The problem that comes with deliberately removing pollen is that it removes the evidence of where that honey was produced. However, as has been pointed out already in this thread, pollen is really a contaminant in honey, both from pollen introduced environmentally in the hive and pollen introduced in to the honey through the extraction process. And some honeys may naturally have not pollen (i. e., honeydew honey).

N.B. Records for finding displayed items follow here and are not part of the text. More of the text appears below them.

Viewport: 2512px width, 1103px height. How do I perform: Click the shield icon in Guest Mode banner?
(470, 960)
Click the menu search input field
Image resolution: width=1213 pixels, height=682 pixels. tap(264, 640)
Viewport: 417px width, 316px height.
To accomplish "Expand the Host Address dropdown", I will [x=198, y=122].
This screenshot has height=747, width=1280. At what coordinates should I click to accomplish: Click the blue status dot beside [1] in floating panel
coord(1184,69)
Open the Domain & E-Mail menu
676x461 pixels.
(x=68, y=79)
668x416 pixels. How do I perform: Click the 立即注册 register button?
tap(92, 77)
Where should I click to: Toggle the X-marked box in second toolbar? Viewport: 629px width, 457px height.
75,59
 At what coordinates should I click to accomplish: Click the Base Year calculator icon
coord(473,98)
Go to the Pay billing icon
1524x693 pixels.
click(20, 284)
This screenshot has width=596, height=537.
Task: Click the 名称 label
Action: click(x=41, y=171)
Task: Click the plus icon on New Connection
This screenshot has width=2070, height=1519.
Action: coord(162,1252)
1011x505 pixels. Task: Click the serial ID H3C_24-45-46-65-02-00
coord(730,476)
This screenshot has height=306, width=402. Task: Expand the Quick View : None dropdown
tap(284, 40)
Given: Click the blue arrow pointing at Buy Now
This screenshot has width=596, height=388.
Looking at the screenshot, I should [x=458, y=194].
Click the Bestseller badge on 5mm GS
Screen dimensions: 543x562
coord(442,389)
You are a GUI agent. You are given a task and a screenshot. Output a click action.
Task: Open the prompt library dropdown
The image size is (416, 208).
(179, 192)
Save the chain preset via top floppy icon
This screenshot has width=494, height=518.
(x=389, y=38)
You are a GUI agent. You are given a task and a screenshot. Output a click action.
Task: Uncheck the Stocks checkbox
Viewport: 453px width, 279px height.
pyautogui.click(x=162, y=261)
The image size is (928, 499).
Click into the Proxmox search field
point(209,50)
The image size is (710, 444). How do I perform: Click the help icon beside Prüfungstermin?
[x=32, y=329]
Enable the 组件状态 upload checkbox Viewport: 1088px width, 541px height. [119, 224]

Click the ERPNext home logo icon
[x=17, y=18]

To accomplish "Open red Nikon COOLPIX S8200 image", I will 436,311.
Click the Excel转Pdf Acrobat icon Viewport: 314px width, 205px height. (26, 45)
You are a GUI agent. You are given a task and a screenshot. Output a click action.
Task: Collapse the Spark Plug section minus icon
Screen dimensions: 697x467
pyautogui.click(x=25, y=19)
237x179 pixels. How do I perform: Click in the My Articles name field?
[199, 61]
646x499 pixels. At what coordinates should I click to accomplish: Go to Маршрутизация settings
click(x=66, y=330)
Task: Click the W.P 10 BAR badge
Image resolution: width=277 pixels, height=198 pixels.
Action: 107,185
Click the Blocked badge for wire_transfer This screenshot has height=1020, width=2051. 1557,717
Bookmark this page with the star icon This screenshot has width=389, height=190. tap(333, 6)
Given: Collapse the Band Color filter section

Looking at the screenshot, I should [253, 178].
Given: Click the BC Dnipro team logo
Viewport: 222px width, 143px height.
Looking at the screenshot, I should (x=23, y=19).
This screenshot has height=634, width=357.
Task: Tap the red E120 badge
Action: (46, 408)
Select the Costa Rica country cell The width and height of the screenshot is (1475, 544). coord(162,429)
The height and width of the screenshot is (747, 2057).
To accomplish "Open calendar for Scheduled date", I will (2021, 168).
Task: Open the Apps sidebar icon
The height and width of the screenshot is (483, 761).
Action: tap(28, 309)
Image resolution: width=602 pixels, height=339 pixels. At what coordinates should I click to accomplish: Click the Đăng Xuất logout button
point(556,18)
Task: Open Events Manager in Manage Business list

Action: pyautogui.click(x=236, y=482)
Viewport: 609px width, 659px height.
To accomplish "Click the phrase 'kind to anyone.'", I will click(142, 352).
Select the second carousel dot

In some instances, honey is ultra filtered to remove antibiotic and pesticide residues, and the pollen obviously is removed at the same time. My guess is that if honey that was handled in this fashion was required to be labeled as such, at least some consumers might even seek it out. "Ultrafiltered" carries a connotation in the minds of quite a few people that it must be better. "Ultrafiltered" sounds like an improvement over "filtered," doesn't it?

Many purchased honey from me ( with pollen, I may add) to take home and commented that they never tasted honey of this quality at home. -max2
Possibly. Or possibly they tried a food that they simply had never chosen to purchase in the past. I've watched enough people shopping in grocery stores to believe that few people really consider the quality of various items. If it's displayed prominently and labeled attractively, and if the product is an item that the person has consumed in the past, a grocery item needs to quality statement to appeal to consumers, I think. Look at any number of items. Processed cheeses sell well. Artificial pancake syrups sell well. White bread sells well. Any number of other items could be listed similarly.

And, in the U. S., much more honey is consumed than is produced domestically.